Friday, February 12, 2021

Christina Groeger: How Education Embedded Inequality | Diane Ravitch's blog

Christina Groeger: How Education Embedded Inequality | Diane Ravitch's blog
Christina Groeger: How Education Embedded Inequality



Historian of education Christina Groeger writes that Americans have long believed that education is the key to equality, but she thinks that this faith is misplaced.

She writes:

“The best way to increase wages and reduce wage inequalities in the long run is to invest in education and skills,” wrote economist Thomas Piketty in his landmark Capital in the Twenty-First Century. For nearly 200 years, education has been seen as a central means of reducing the gap between rich and poor.
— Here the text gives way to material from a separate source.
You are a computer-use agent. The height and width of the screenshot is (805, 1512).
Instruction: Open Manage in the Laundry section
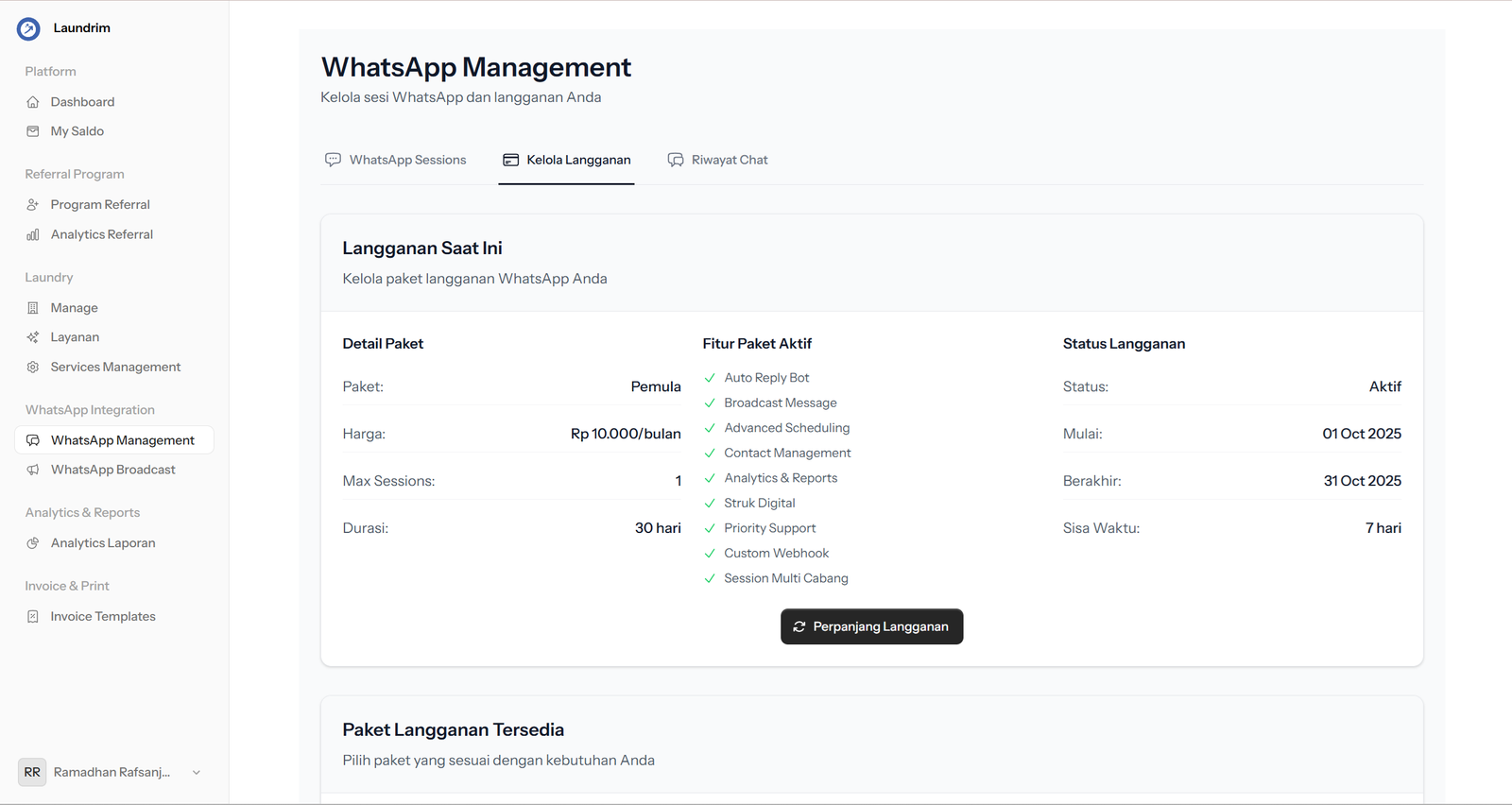[x=74, y=308]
Today, this idea has become something of a national faith, as politicians across the political spectrum tout the power of education to shape a more egalitarian society. However, faith in educational expansion as a means of achieving the American Dream has obscured the ways the same process has in fact deepened economic inequality at different historical moments. If we don’t explore its full consequences, education as a policy tool can become a dangerous trap.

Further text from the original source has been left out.